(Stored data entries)

○ ○ ○

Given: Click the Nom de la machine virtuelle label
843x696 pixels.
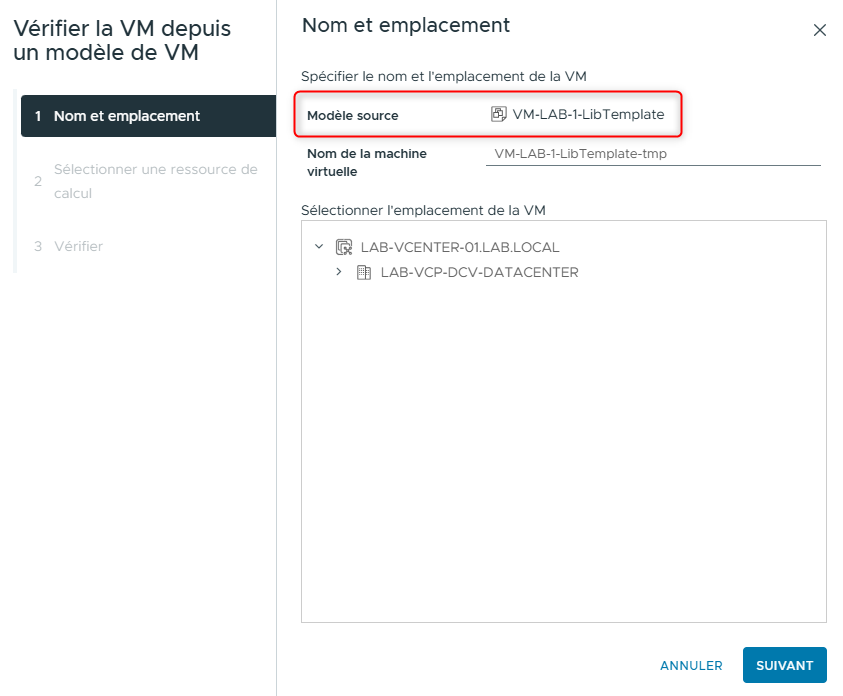Looking at the screenshot, I should point(366,162).
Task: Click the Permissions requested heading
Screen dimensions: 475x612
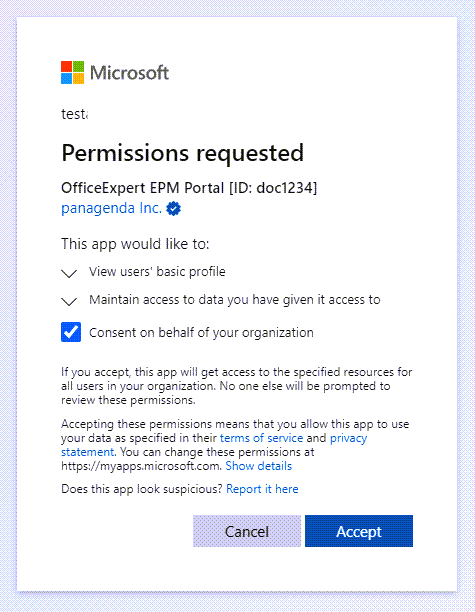Action: click(x=182, y=153)
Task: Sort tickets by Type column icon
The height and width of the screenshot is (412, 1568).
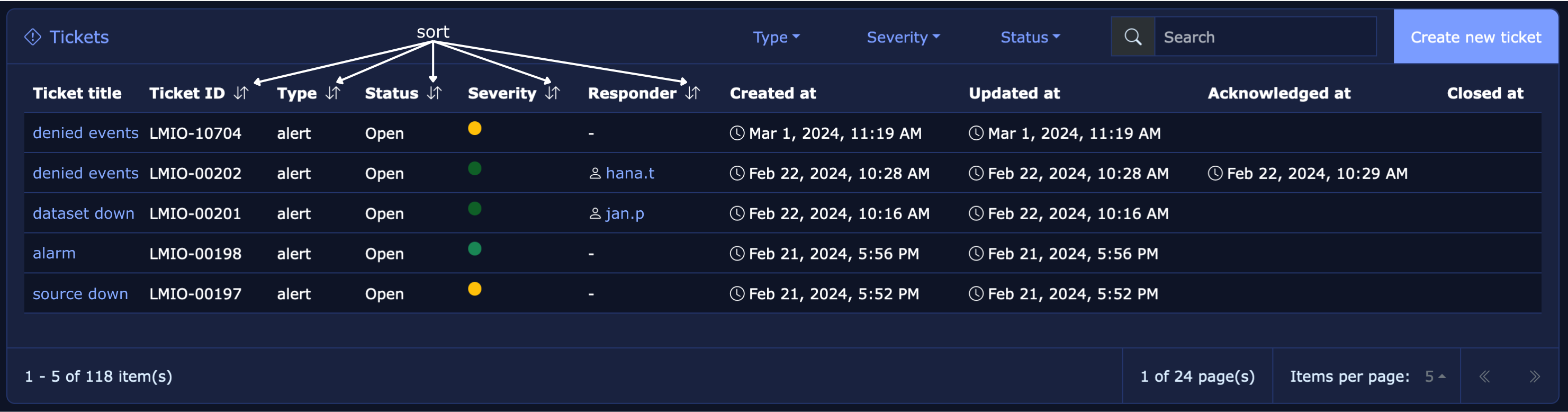Action: pos(332,93)
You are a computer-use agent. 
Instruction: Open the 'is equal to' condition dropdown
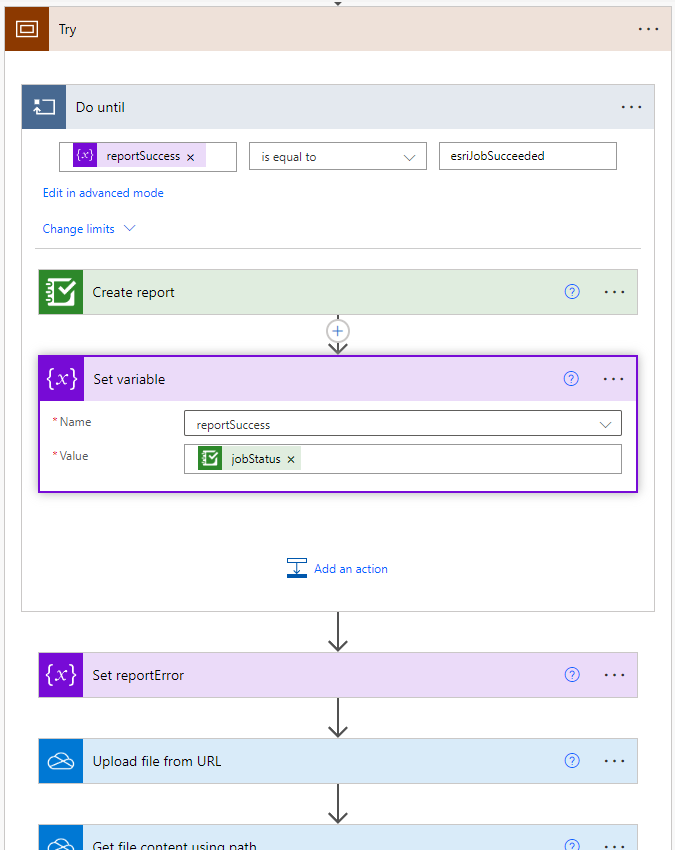tap(337, 156)
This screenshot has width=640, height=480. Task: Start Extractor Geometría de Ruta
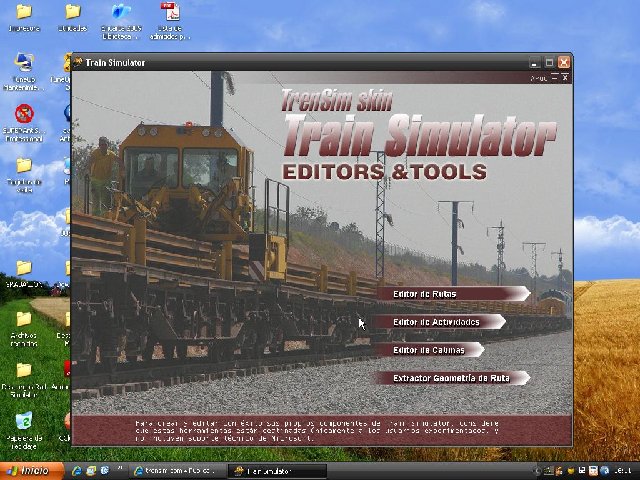(x=451, y=378)
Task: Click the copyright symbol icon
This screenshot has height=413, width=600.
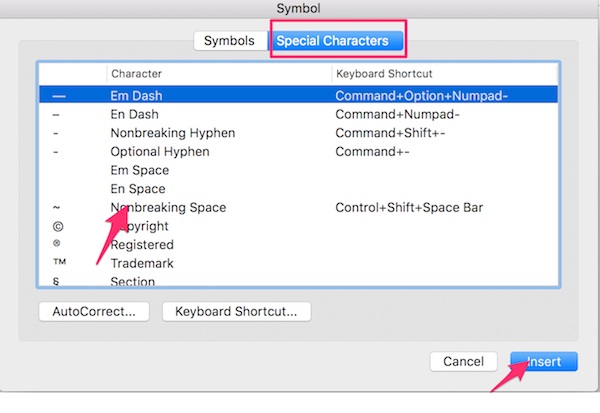Action: (x=56, y=226)
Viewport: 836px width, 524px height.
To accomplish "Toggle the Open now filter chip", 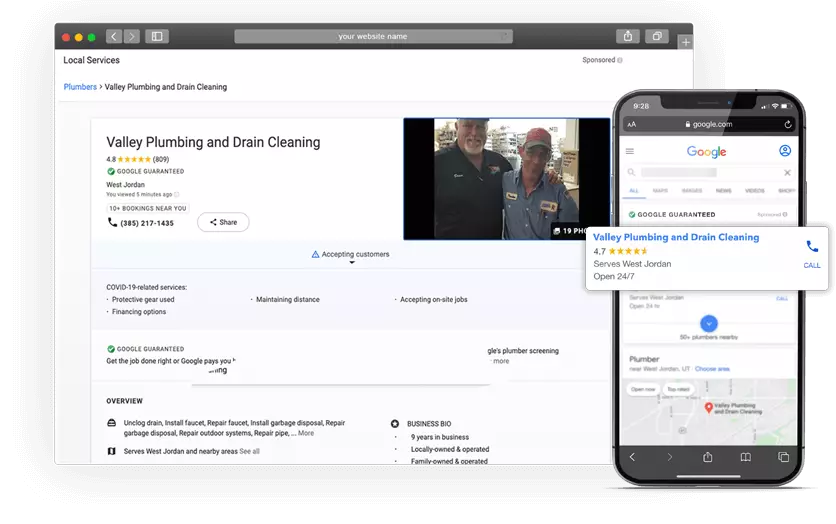I will pyautogui.click(x=643, y=388).
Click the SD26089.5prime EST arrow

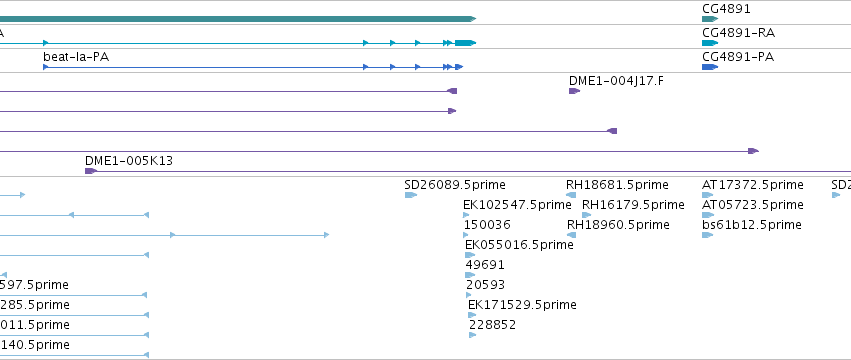tap(411, 195)
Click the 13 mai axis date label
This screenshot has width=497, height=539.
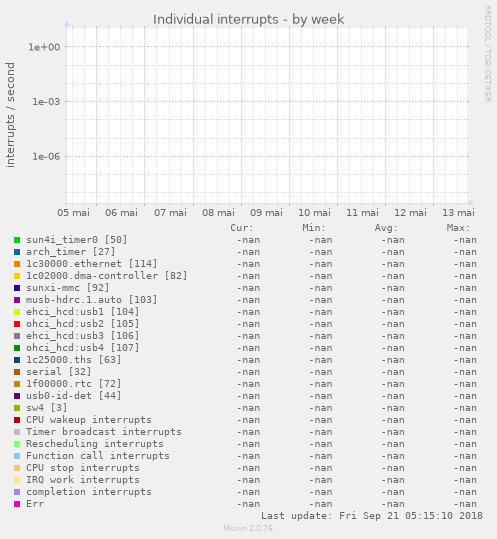[458, 213]
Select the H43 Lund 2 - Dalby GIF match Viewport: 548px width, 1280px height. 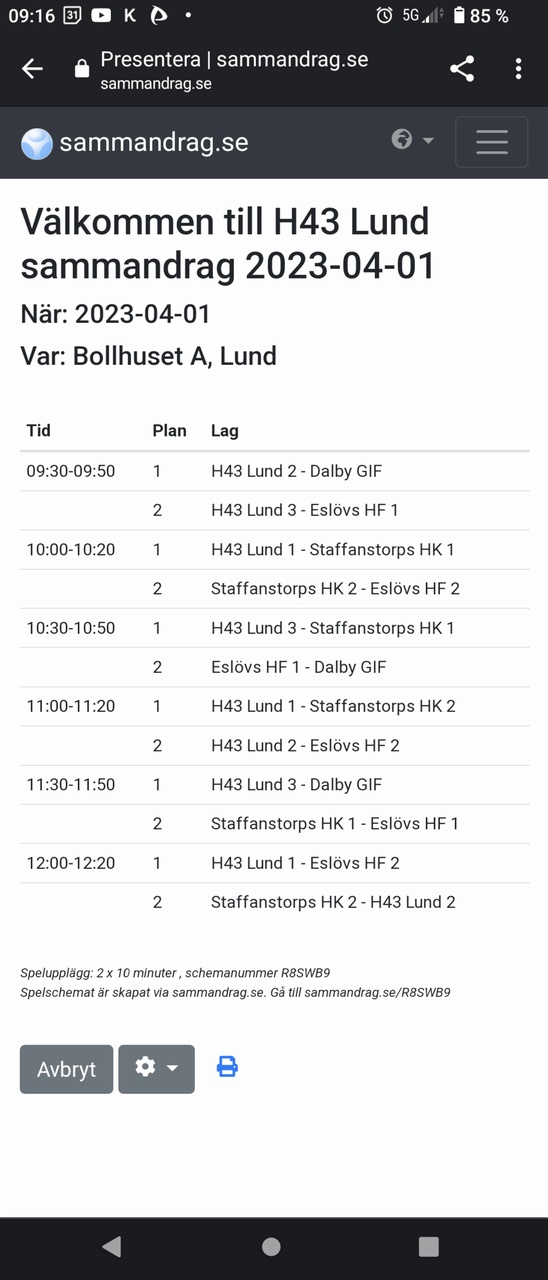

○ ○ ○

#### What the task asks:
Give again, word for word, only the lines that run from the top of the data above through the line with "Task: Sort tickets by Type column icon". Drop the pictures.

#### Answer section:
Given: Click the Nom de la machine virtuelle label
843x696 pixels.
Looking at the screenshot, I should point(366,162).
Task: Click the Permissions requested heading
Screen dimensions: 475x612
Action: click(x=182, y=153)
Task: Sort tickets by Type column icon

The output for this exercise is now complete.